Um processo de recuperação judicial em Mato Grosso avançou para a esfera criminal após a identificação de possível manipulação no andamento do caso. O juiz André Barbosa Guanaes Simões, da 1ª Vara Cível de Campo Verde, determinou o envio de cópias dos autos à polícia para investigar suspeitas de sonegação de informações e favorecimento de credores no processo do Grupo Pupin.
A decisão, publicada neste mês, também anulou a assembleia de credores e derrubou o aditivo ao plano de recuperação, após o magistrado reconhecer a existência de conflito de interesses na atuação da empresa Fource, responsável pela gestão da recuperação judicial.
Segundo os autos, a Fource foi contratada para administrar o processo e estruturar o plano de pagamento das dívidas, mas, ao mesmo tempo, adquiriu créditos do grupo com deságio e passou a atuar como uma das principais credoras. Para o juiz, essa sobreposição de funções comprometeu a regularidade do procedimento.
Na decisão, o magistrado apontou que representantes ligados ao grupo de investidores passaram a exercer influência direta tanto na gestão da recuperação quanto nas deliberações da assembleia, com poder de voto suficiente para interferir na aprovação do plano.
O juiz também destacou que a empresa participou da elaboração do aditivo ao plano enquanto já atuava como credora relevante, o que, segundo ele, garantiu vantagem em relação aos demais credores e afetou a igualdade de condições no processo.
Outro ponto ressaltado foi a tentativa de influência sobre o controle societário do grupo durante a assembleia. Para o magistrado, a atuação simultânea em posições distintas comprometeu a validade das decisões tomadas pelos credores.

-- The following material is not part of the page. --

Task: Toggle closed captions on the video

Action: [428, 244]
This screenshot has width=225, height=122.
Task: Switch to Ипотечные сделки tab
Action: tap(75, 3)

Diante das irregularidades, o juiz declarou a nulidade da assembleia e invalidou o aditivo ao plano de recuperação. O plano original, no entanto, permanece em vigor.
Além das medidas no âmbito cível, o magistrado determinou o envio do processo à autoridade policial para apurar possíveis crimes previstos na Lei de Recuperação Judicial, como sonegação de informações e favorecimento de credores.
As suspeitas envolvendo a empresa também aparecem em investigação da Polícia Federal sobre um suposto esquema de venda de decisões judiciais. O inquérito apura indícios de fraude em processos de recuperação e possível corrupção de magistrados.
Na mesma decisão, o juiz determinou que o Grupo Pupin apresente, no prazo de 30 dias, uma nova proposta de adequação dos pagamentos, com base nas regras do plano original. Os credores deverão se manifestar antes de eventual convocação de nova assembleia.
Pedidos apresentados pelos recuperandos para suspensão de contratos e prestação de contas foram rejeitados, sob o entendimento de que essas questões devem ser discutidas em ações próprias.
O caso segue em tramitação e pode ter novos desdobramentos a partir das investigações policiais.